I guess you can say I hunted this fox, but I didn't kill him. I had seen what I thought was a fox, probably the same one, a couple times a few weeks ago running across the street in my neighborhood going into someone's yard, maybe looking for a fat dove under a bird feeder after the sun had just set. Then a couple nights ago, the neighbors had been hearing a barking cough sound at night, so I figured it could be a fox. I caught a one pound bass a few days ago and put it in my Havahart Trap as bait. The first night, the trap got tripped with nothing in it. The next night, it didn't get tripped and was open the next morning.
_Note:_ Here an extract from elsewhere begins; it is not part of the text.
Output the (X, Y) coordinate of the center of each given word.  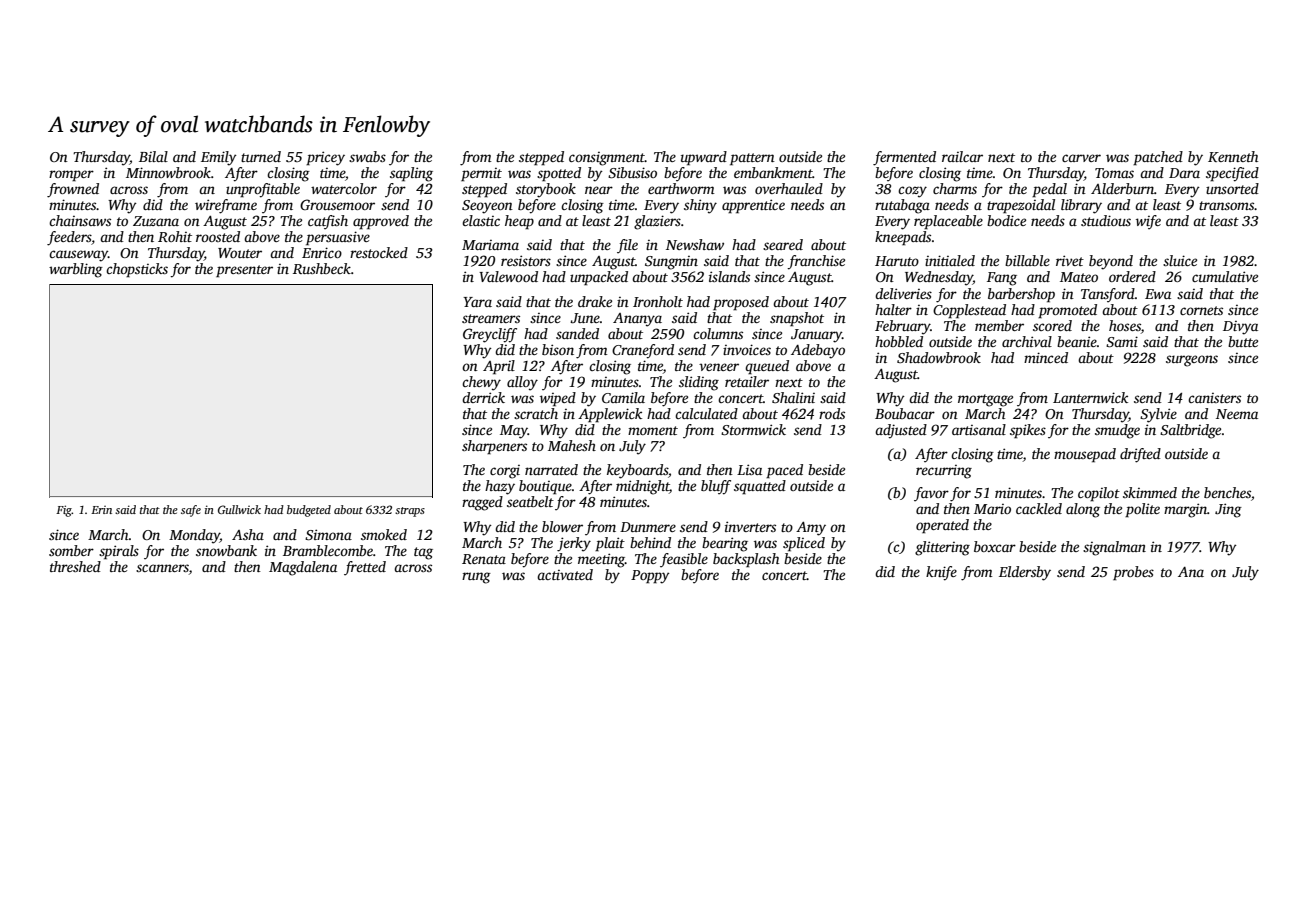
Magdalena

This morning, I went down to check the trap and there was a Gray Fox curled up in the back. This fox has probably 5 acres of swampy land with a good many trees and a lot of brush to live in surrounded by houses and a golf course hole and then more houses within the city limits. It amazes me how they can adapt to urban settings. There is an interstate a mile or two away from here and there is a highway half a mile away. This is all in one of the fastest growing cities in the state.
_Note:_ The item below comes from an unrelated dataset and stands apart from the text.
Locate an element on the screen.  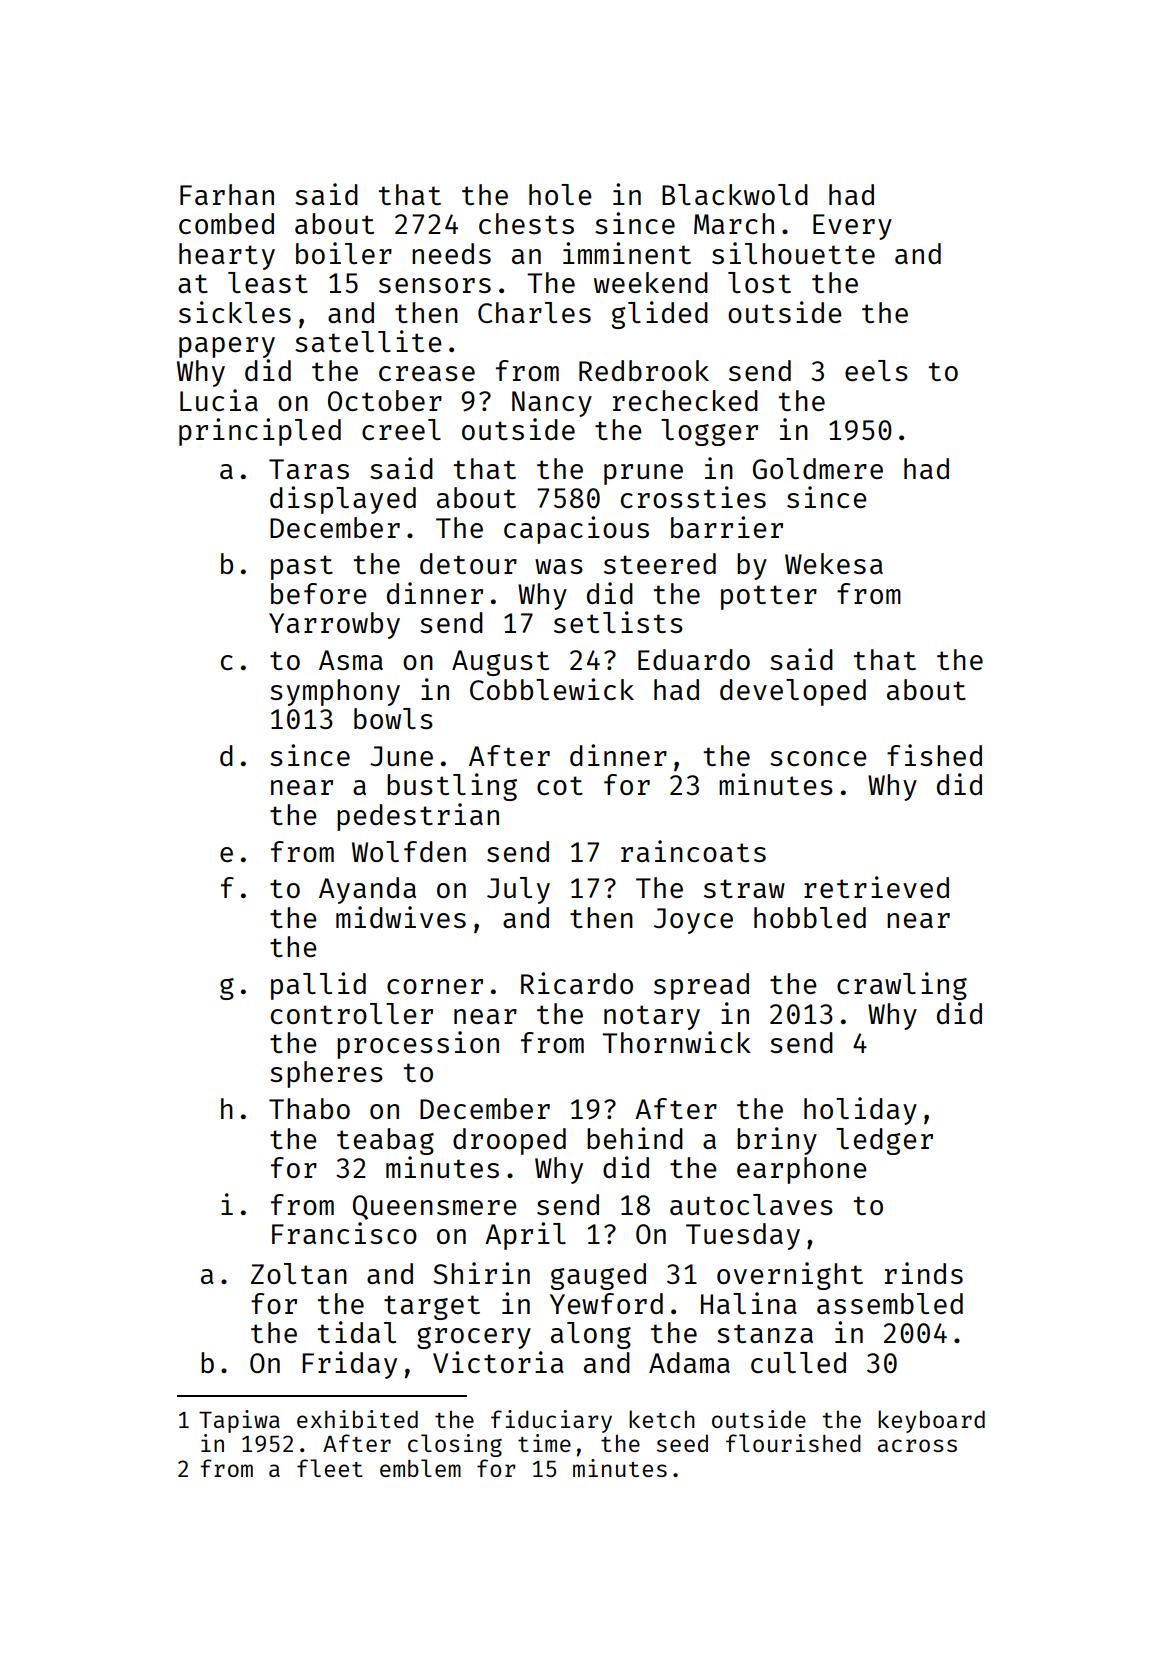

The pictures aren't great, and the video is sorry, but you can hear how happy the fox was to see me.


----------



## Captain Ahab (Apr 12, 2008)

Nice job -= what a majestic looking little fox

Hopefully, no one kills it and you can enjoy watching it (well catching the rare glimpse) for many years to come


----------



## slim357 (Apr 12, 2008)

We got a bunch of them around me aswell, ive only seen one this year so far, but last year when i worked nights, id see them almost every night on the way home from work. So whatd you do with him after you traped him?


----------



## jkbirocz (Apr 12, 2008)

Fox are everywhere, we even have coyote problems. On my farm there are tons of fox, they keep our kitten population in check. Fox have come within 5 ft of my backdoor looking for kittens...and cats for that matter. Fox are really cool animals, as with coyotes. I personally would never feel right killing either, they just remind me of dogs too much. Nice trap job though, you used the best bait for a fox, they love fish when they can get them.
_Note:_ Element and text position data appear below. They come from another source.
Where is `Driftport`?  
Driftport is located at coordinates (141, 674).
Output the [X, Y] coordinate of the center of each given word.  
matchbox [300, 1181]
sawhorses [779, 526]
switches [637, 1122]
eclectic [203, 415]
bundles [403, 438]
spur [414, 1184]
My cousins and uncle trap and hunt fox all the time. Both are more of an art than anything...(Calling and baiting traps that is). They send the fur to some company that makes stuff out of it. That's just not my thing though; I only kill stuff I want to eat, or stuff that wants to kill me 8)


----------



## FishinsMyLife (Apr 12, 2008)

I just let him go after the pictures. There are less and less foxes around here. The only time you usually see one is when it dead by a road after the woods where it lived were developed. Fortunately for the foxes close to me, there are about 200 acres of undevelopable swampy woods. I doubt this fox goes there as it is a mile or so away from where I caught it, and it would have to go through a row of houses and a road, but I guess it could easily cover that distance at night. When I fished in a pond near the swampland, I saw two foxes at once a couple times.

Coyotes on the other hand, are multiplying fast and are becoming a nuisance. They get in people's trash a lot now and kill pets. Foxes might do some of that, but just wouldn't want to kill one. This is the first time I had seen a gray fox up close. I saw a red fox when I was going fishing early one morning at our private pond years ago. It was a pretty rare occurrence to see a fox then, and even more so now.


----------



## ky_madman (May 22, 2008)

Actually, fox are adapting to more developed areas as the coyote has displaced them throughout most of their range. More so with red fox, than grey fox. I do quite a bit of trapping in the fall and man those greys are fiesty little fellas. Great catch.


----------



## Jim (May 22, 2008)

ky_madman said:


> Actually, fox are adapting to more developed areas as the coyote has displaced them throughout most of their range. More so with red fox, than grey fox. I do quite a bit of trapping in the fall and man those greys are fiesty little fellas. Great catch.



Make sure you post some pics of the trapping if you do some this year! :beer:


----------



## switchback (May 29, 2008)

that's awesome! 

A few years ago I was hunting behind a lil brush blind and had a grey fox come right around the front of the blind and in from the side and had his nose at the tip of my boot. I had to raise my hand to run him off. He never knew I was there. I didn't shoot him because I had seen him on 2 other occassions in 2 different areas and me and my buddies had said if we saw him we would leave him alone. 

I have also had a white coyote come within 30 yards of the same blind.


----------